Elemental War of Suckage: Was it Scrumfail?

I’m a huge advocate of scrum and agile project management, but there are a lot of snake oil salesmen out there that really don’t know jack shit about Scrum and have had a 2 day training but no real project experience, know less about Agile theory as a basis of why Scrum is what it is and can’t even spout the Agile Manifesto on command (sorry you HAVE to be able to do this if you think you know agile software development) and a lot of companies that try to dip their toes into it and get burned because they do not by any definition understand the fundamentals.   That said, a lot of game companies are moving to the scrum model, some Blizzard folks were at my training in March with Mike Cohn, and I can only assume Torchlight was managed via some form of scrum (I’d be very curious to confirm this if anyone knows).  So game companies have had success with the methods.

With the disasterous failure of the initial release of Elemental War of Magic basically tanking the game for now and the future (who will care about this in 18-24 months when it’s fixed?), I want to know if it was a game company trying to do Scrum for the first time, assuming that the rapid development and approval cycle would lead to a good game?  It’s tough to tell, but with the constant releases of screens and gameplay to the public early on, I’m betting this was a factor.  It’s not THE factor though: granted you had the owner of the company working as a developer, designer and product owner for the game per his admittance (honesty is nice to see in the industry), and that would taint any type of project method, whether waterfail or scrum.  Who on his team would tell him–” boy boss, this game sucks bad and is fundamentally not fun and lame and you tried to copy a game design from 1994 that sucked in the first place?” Only someone who is quitting that moment.  What’s more, because the team may have been doing scrum, team member happiness can be at it’s maximum possible during the development process– adding to the “this game will be great” pollyannishism because team members know what they need to do, what the goals are and have a massive level of autonomy to get their shit done (this makes good developers happy and the bad quit and go somewhere where they can be mediocre together with others via the Waterfail method).  We’ll have to keep watching to see if any clues drop as to their development methods.  Oh and see Keneda’s review here.

The Birthday Imperium!

As we age and degrade due to O3 toxicity, birthdays become less about seemingly random fornication and crop sickness and wrestling and more about exceedingly nerdy pursuits.    Mine for this year is a 6+ hour long game of Twilight Imperium + Expansion hosted by a buddy.  I’ve railed on this game’s 3rd edition for years now because the basic set with the basic set of rules is basically a broken game that has little to do with the movement of your pieces on the map board, and other than the pieces, is altogether worse than 2nd edition.  However, with the expansion, Fantasy Flight has purportedly fixed the terrible issues and I’m using my birthday gaming day to test out once and for all whether it’s a keeper.

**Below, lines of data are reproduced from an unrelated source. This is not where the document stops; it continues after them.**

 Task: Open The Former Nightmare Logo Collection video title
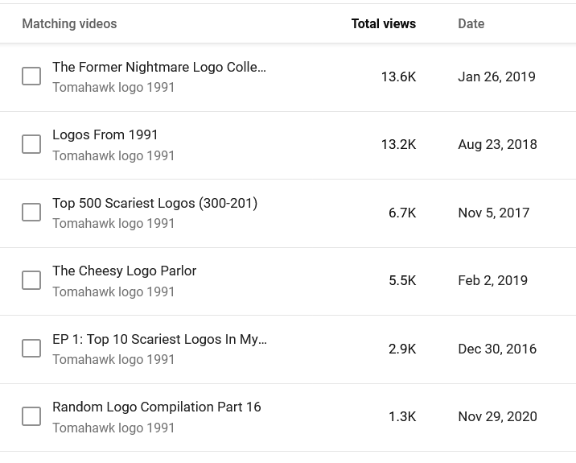pyautogui.click(x=159, y=68)
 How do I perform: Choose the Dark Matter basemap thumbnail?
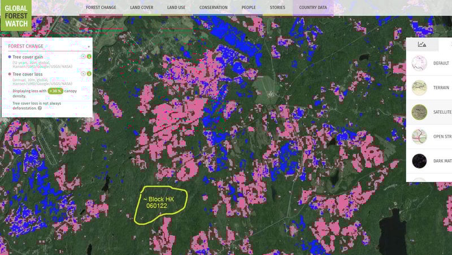coord(419,161)
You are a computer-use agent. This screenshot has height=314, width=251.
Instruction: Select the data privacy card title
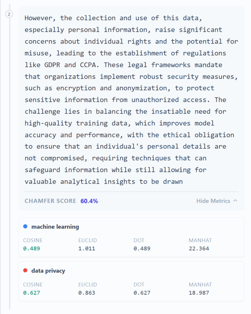[48, 271]
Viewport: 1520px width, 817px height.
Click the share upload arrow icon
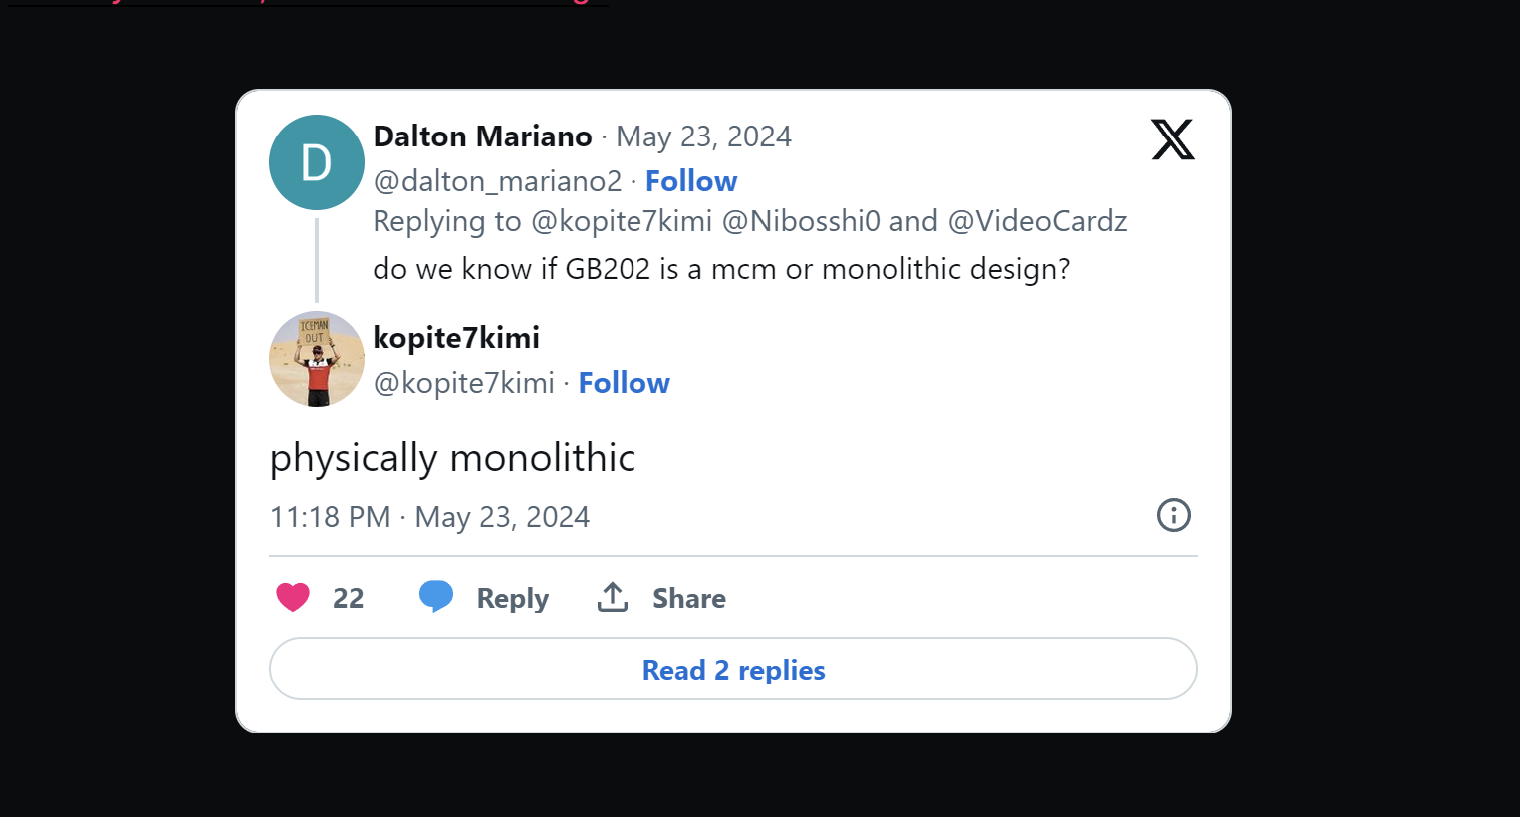pyautogui.click(x=613, y=597)
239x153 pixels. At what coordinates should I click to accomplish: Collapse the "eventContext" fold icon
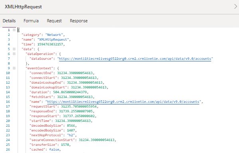pos(14,68)
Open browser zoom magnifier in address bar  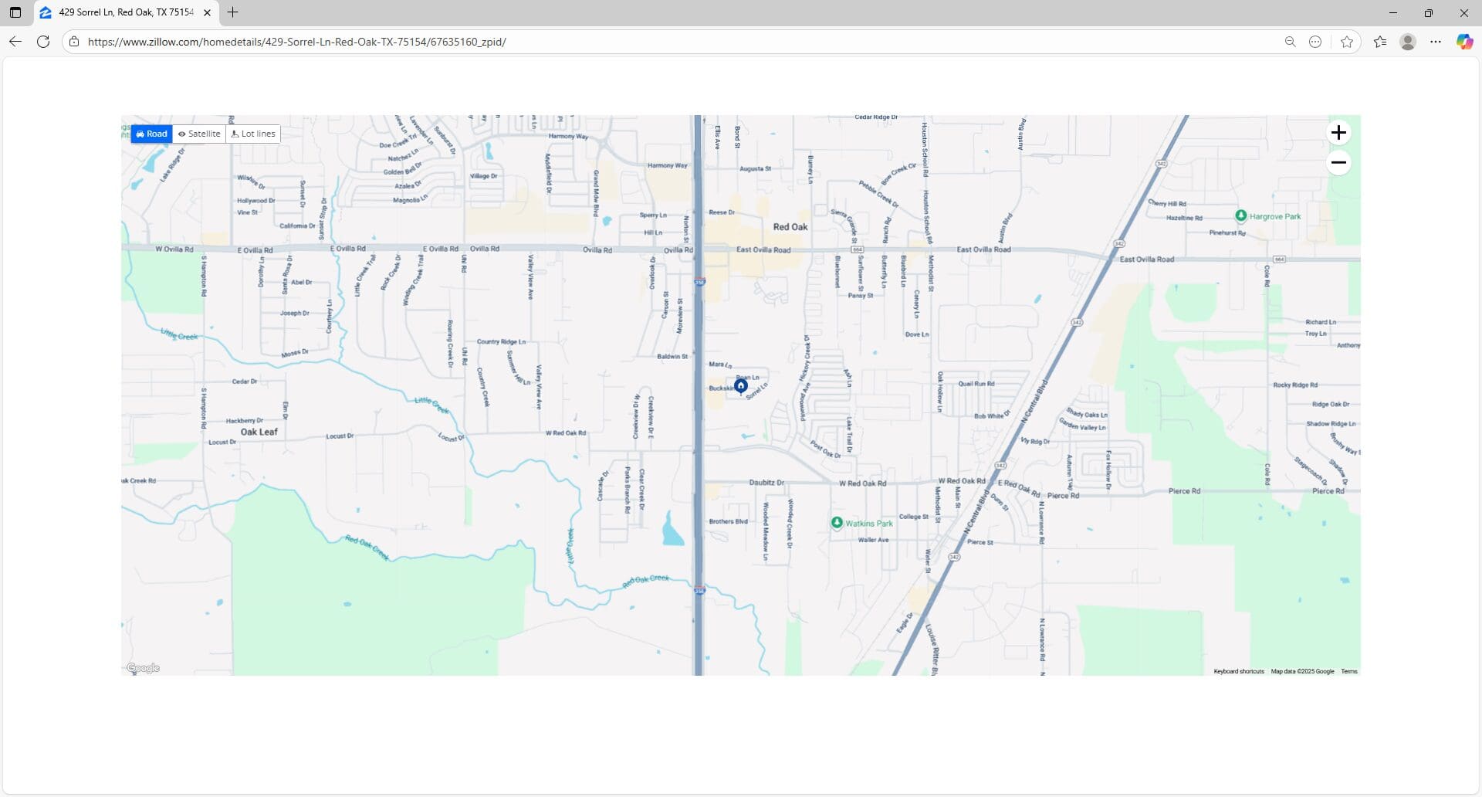click(1290, 42)
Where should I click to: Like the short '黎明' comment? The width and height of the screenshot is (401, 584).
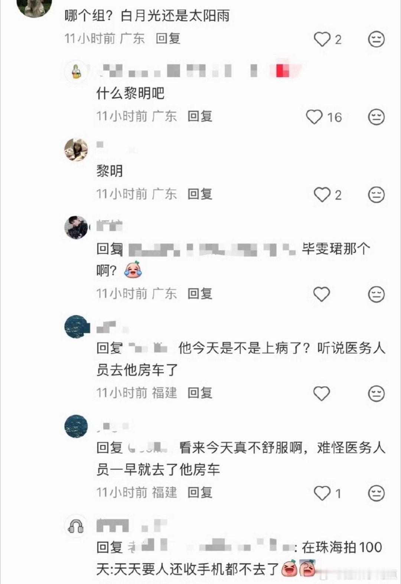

That said, I’m completely willing to keep games that are played once every year or two– some are MONSTERS and really only need to be pulled out that often to deserve a place on the shelf.  I obviously would never part with my copy of Republic of Rome, though I’ve only gotten 2 plays with my set.  With the base set of TI3, my local play group essentially asked for it never to be pulled out again after a couple plays and that means it gets shot up to ebay. We’ll see if it’s worth it with the expansion this weekend.  Expect an AAR!